A senior barrister who has spent several weeks examining the evidence as part of an independent review has concluded that the allegations should be a heard even though the peer has advanced dementia
The Mail Online report:
The QC is said to have serious reservations about the original decision not to charge the 86-year-old and is to recommend to Director of Public Prosecutions Alison Saunders that it be overturned. Barring a last minute change of mind, his ruling – due to be made public next week – paves the way for the evidence against Janner to be tested in a criminal court – in a procedure known as a ‘trial of the facts’ – even if he is too unwell to attend.
Never before has such a high-profile Crown Prosecution Service decision been overturned following a review.
The development will pile pressure on Mrs Saunders, who has suffered a torrid two months amid questions over her handling of the Janner affair. She is expected to face renewed calls from critics to consider her position.
The extraordinary twist in the case comes after a group of Janner’s alleged victims applied for a formal review of the decision not to charge him.
The appeal was launched after Mrs Saunders ruled the peer should not be charged on health grounds, despite saying there was enough evidence to prosecute him for 22 sex offences against nine people. She also ruled out holding a trial of facts, which can be used when suspects are unable to enter pleas or instruct lawyers.
A spokesman for the CPS said that they have yet to conclude their review of the decision not to charge Lord Janner and have not yet given a date for the completion of their own investigations.
An analysis by James Slack:
Trial of facts but no way he can be punished
The case against Lord Janner is likely to be tested under a little-known law which allows for a ‘trial of the facts’ – but there is no prospect of him receiving any punishment.
Under the Criminal Procedure (Insanity) Act 1964 a judge can decide, on medical evidence, that a person is unfit to plead.
In the case of Janner, he has been assessed by four medical experts – two acting for the Crown Prosecution Service and two for the Labour peer’s defence team. All agreed that, owing to degenerative dementia, his evidence could not be relied upon in court and he could not have any meaningful engagement with the court process.
The judge in charge of the case will, at the outset, make a formal declaration in open court that he is unfit for trial. He will then ask a jury to decide – on the basis of evidence given by prosecution lawyers, including statements provided by alleged victims – whether or not Janner did the acts he was accused of.
A defence team will be able to put the case for Janner, though he will not need to be in court.
The law is clear that it is not a formal trial, and should not be described as one, because the defendant cannot put forward a defence himself.
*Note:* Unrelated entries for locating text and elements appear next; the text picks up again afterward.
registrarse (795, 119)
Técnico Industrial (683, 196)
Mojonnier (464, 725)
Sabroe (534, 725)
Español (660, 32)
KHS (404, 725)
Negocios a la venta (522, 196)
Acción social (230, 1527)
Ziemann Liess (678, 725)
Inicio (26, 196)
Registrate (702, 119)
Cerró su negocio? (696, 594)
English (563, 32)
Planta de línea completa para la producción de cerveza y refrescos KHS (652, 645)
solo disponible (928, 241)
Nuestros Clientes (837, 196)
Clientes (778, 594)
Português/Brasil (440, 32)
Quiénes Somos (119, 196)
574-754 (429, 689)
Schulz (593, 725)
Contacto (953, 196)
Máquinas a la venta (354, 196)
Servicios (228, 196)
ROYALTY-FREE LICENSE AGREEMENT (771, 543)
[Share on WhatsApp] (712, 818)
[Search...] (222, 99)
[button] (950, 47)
As a result, there is no verdict of guilty and the court cannot pass a criminal sentence. All it can do is to make a hospital order, a supervision order or an order for the defendant’s absolute discharge. Essentially, it is there to protect the public – not deliver a punishment. In Janner’s case, because of his age and ill health, whatever the outcome he is highly unlikely to be considered any threat.
The decision to seek a ‘trial of the facts’ will be seen as a humiliating rebuke for Director of Public Prosecutions Alison Saunders – who considered the idea and dismissed it.
In her statement announcing Janner would face no action, she said there was no public interest in pursuing a course that would inevitably end in an absolute discharge. What she overlooked – at great cost to her own reputation – was the determination of the alleged victims to have their evidence put before a court.